Haithabu
Highlights
- Haithabu war eine bedeutende wikingerzeitliche Handelsstadt am Ende der Schlei.
- Heute zählt der archäologische Fundort Haithabu zum UNESCO-Weltkulturerbe.
- Das Gelände gehört seit der Zerstörung im 11. Jahrhundert zur Gemeinde Busdorf.
Tipps
- Das Wikinger Museum Haithabu bietet kostenfreie Audioguides über das eigene Handy an.
- Ein Besuch lohnt sich besonders für Interessierte an mittelalterlicher Geschichte und Archäologie.
- Bei schlechtem Wetter eignet sich das Freilichtmuseum mit den rekonstruierten Wikingerhäusern gut für Kinder.
Eigenschaften
Über Haithabu
Haithabu, heute ein Ortsteil der Gemeinde Busdorf im Kreis Schleswig-Flensburg, war einst eine der bedeutendsten Siedlungen der Wikingerzeit in Nordeuropa. Die frühmittelalterliche Stadt galt als wichtiger Handelsplatz und Schnittstelle zwischen Skandinavien, dem Baltikum und Westeuropa. Noch heute zählt der Archäologische Grenzkomplex Haithabu und Danewerk zu den herausragenden Kulturdenkmälern Deutschlands und ist seit 2018 als UNESCO-Weltkulturerbe anerkannt. Die Wallanlagen der ehemaligen Siedlung sind zudem Teil des Naturschutzgebietes „Haithabu-Dannewerk“.

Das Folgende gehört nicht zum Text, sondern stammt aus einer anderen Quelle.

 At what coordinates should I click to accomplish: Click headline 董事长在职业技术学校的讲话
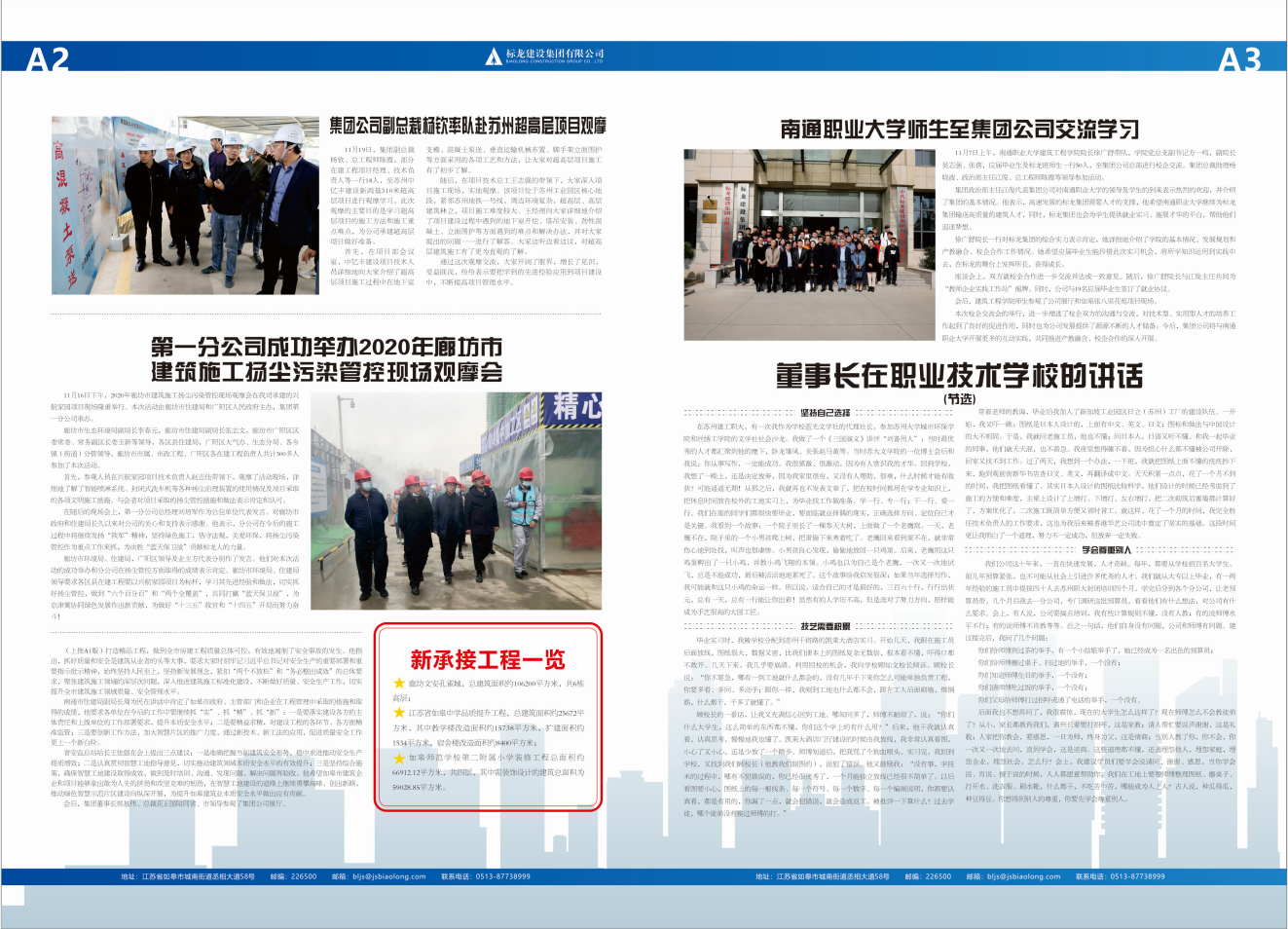(959, 376)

Das heutige Wikinger Museum Haithabu gehört zu den bedeutendsten archäologischen Museen Deutschlands. Es präsentiert eindrucksvoll die Geschichte der einst florierenden Handelsstadt und zeigt eindrückliche Funde aus der Wikingerzeit. Die Ausstellung verbindet Originalobjekte mit Modellen und interaktiven Medien, um den Alltag der Bewohner vor rund tausend Jahren lebendig werden zu lassen. Besucher erfahren hier nicht nur Wissenswertes über die Siedlungsgeschichte, sondern können auch die rekonstruierten Wikingerhäuser erkunden, die authentisch das Leben im frühen Mittelalter nachzeichnen.
Haithabu war bereits im 8. Jahrhundert gegründet und entwickelte sich rasch zu einem wichtigen Knotenpunkt des Fernhandels. Die Lage am Ende der Schlei, eines Meeresarms der Ostsee, begünstigte den Seeverkehr und damit den wirtschaftlichen Aufschwung der Region. Die Bedeutung der Siedlung zeigt sich auch daran, dass sie zeitweise mit Schleswig verwechselt oder als dessen Vorläufer angesehen wurde. Nach seiner Zerstörung im 11. Jahrhundert wurde der Ort allmählich verlassen, und die Erinnerung an Haithabu verblasste, bis die Archäologie im 19. Jahrhundert Spuren der einstigen Metropole wieder ans Licht brachte.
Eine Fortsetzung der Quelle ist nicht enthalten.